§ Work required: Reproduce the records verbatim, beginning at the line that contains "How do I perform: Delete" and continuing through the final line of the records.

§ Material for this exercise:
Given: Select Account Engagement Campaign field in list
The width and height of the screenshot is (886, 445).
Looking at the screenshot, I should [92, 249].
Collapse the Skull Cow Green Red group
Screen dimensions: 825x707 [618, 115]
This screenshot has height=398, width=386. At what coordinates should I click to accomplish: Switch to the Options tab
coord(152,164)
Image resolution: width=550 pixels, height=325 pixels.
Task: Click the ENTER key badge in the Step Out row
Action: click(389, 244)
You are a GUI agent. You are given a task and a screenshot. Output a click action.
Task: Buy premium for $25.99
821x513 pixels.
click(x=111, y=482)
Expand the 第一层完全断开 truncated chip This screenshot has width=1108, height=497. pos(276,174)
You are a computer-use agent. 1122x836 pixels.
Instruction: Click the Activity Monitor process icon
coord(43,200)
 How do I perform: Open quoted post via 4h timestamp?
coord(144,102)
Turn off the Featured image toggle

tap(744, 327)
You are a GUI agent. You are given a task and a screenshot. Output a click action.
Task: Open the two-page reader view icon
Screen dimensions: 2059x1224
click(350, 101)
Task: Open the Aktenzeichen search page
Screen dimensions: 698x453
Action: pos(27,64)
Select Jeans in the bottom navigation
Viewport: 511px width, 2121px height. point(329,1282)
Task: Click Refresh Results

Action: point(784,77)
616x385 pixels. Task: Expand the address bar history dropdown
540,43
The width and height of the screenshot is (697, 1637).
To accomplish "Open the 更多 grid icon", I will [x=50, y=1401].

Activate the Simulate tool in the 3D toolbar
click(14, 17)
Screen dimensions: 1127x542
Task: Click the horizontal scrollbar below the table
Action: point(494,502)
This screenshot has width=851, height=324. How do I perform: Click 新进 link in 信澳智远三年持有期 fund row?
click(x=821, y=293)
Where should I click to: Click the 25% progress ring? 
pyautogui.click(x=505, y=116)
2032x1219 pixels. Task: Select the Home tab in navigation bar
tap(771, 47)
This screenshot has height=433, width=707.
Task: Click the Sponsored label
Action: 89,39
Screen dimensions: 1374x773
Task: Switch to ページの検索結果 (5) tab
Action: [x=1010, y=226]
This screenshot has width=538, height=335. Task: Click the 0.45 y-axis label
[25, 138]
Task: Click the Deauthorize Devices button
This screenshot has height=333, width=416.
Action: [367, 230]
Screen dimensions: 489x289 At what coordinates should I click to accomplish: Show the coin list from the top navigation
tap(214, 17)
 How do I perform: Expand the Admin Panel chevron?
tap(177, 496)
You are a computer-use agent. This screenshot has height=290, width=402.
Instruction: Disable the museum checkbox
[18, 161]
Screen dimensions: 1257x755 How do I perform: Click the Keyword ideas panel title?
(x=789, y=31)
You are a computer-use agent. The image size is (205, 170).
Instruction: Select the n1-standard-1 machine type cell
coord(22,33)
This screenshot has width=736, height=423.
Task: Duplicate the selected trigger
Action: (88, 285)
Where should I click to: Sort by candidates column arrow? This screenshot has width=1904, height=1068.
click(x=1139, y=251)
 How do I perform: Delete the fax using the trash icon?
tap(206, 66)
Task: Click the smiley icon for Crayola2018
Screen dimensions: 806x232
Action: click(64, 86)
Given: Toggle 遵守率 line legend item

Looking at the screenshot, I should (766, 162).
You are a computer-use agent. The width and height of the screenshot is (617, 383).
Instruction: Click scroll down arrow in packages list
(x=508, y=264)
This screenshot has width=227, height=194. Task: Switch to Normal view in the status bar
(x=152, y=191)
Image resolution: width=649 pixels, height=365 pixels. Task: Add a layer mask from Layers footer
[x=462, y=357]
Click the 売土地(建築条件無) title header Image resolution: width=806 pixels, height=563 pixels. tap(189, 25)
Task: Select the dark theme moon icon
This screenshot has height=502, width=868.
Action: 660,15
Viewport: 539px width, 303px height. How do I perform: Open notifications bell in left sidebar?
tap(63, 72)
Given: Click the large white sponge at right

§ Solution below:
 How do I perform: Delete the fax using the trash icon?
tap(206, 66)
Task: Click the smiley icon for Crayola2018
Screen dimensions: 806x232
Action: click(64, 86)
Given: Toggle 遵守率 line legend item

Looking at the screenshot, I should (766, 162).
You are a computer-use agent. The width and height of the screenshot is (617, 383).
Instruction: Click scroll down arrow in packages list
(x=508, y=264)
This screenshot has width=227, height=194. Task: Switch to Normal view in the status bar
(x=152, y=191)
Image resolution: width=649 pixels, height=365 pixels. Task: Add a layer mask from Layers footer
[x=462, y=357]
Click the 売土地(建築条件無) title header Image resolution: width=806 pixels, height=563 pixels. tap(189, 25)
Task: Select the dark theme moon icon
This screenshot has height=502, width=868.
Action: 660,15
Viewport: 539px width, 303px height. How do I perform: Open notifications bell in left sidebar?
tap(63, 72)
Given: Click the large white sponge at right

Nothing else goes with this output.